Text under study -
......

Question

Databases to blast against when checking for human sequences

0

Entering edit mode

5.6 years ago

Michael ▴ 270

I have several sets of relatively short DNA sequences ranging from 200bp to about 2000bp. They are stored as FASTA.

They are all supposed to be from bacterial origin.

However, I want to make sure that there are no human sequences sneaking in. Some of them could also be just partially human (meaning a part of the entire sequence could be from from human origin).

I would just blastN against whole human_genomic.*tar.gz and est_human.*.tar.gz. Speed is not much of an issue, so I do not need a solution like Centrifuge or mapping. I think I would like to go with blast for high sensitivity.

Do you have some more databases you would add to the table to search against?

blast human • 973 views

ADD COMMENT • link 5.6 years ago by Michael ▴ 270

0

Entering edit mode

Use bbsplit.sh to bin your reads ( A: Tool to separate human and mouse ran seq reads ). Use human genome alone if you don't know specific bacteria you want to include. Reads aligning to human genome will go into one file and rest will be collected in second.

ADD REPLY • link 5.6 years ago by GenoMax 147k

0

Entering edit mode

Thank you! However, I am NOT asking for a tool to split my data. I know bbsplit.sh. I am asking if you would add another database in addition to the two I have mentioned above to make sure very short stretches of human sequences get catched.

......

Information supplied -
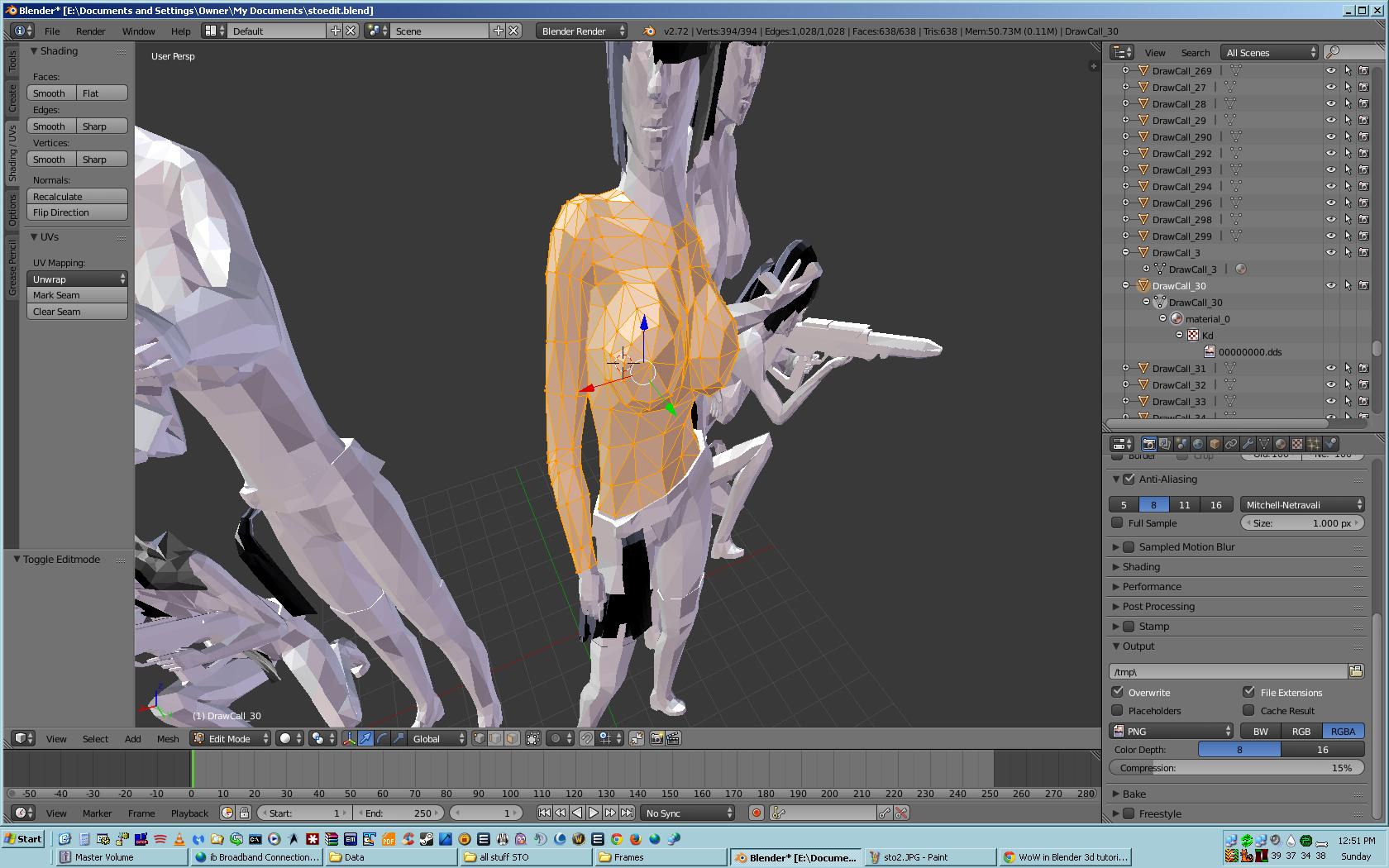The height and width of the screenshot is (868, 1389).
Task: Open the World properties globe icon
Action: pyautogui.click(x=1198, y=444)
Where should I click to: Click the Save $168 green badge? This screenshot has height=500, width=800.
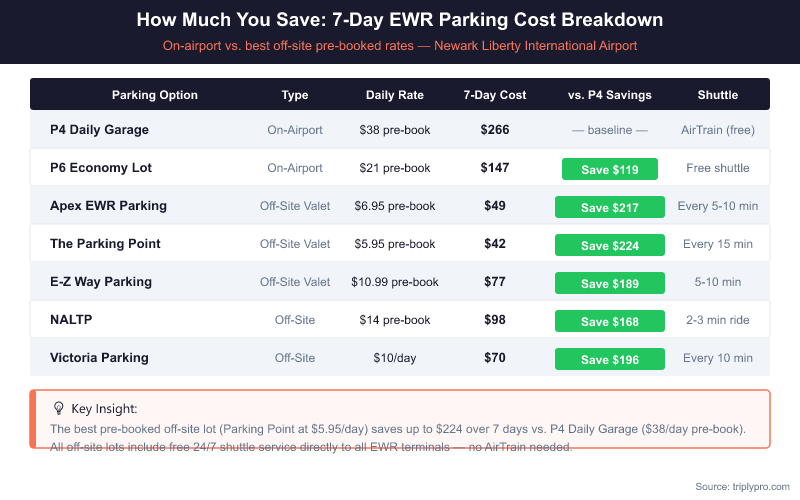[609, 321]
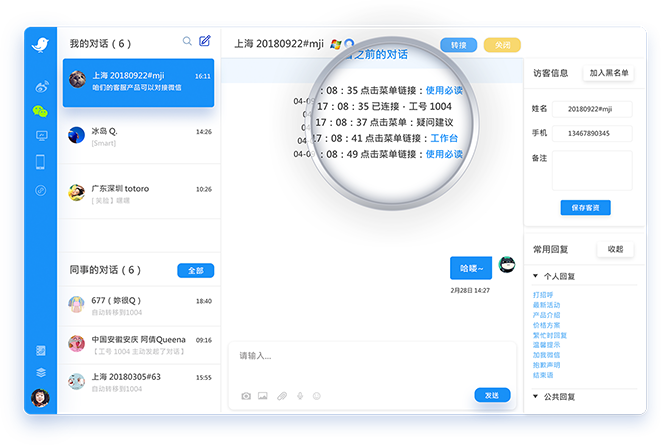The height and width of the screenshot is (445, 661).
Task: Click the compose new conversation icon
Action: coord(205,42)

......

Exercise description -
Continue the forum thread about blasting bacterial DNA sequences against databases to catch human sequences, picking up right after its last sentence shown.

Response -
ADD REPLY • link 5.6 years ago by Michael ▴ 270

0

Entering edit mode

Human genome sequence should be a catch all. There should be no need to add any other sequence. EST's etc are all a subset of entire genome.

Some of them could also be just partially human (meaning a part of the entire sequence could be from from human origin).

That is a tough criteria. If you want to enforce that then what minimum length are you thinking of using for hits? You may have small stretches of sequence identity between your data and human genome by chance.

ADD REPLY • link 5.6 years ago by GenoMax 147k

score 1 · Accepted Answer · 2019-05-03

1

Entering edit mode

5.6 years ago

Michael ▴ 270

Seems like the standard "human genomic" BLAST database is suitable for me.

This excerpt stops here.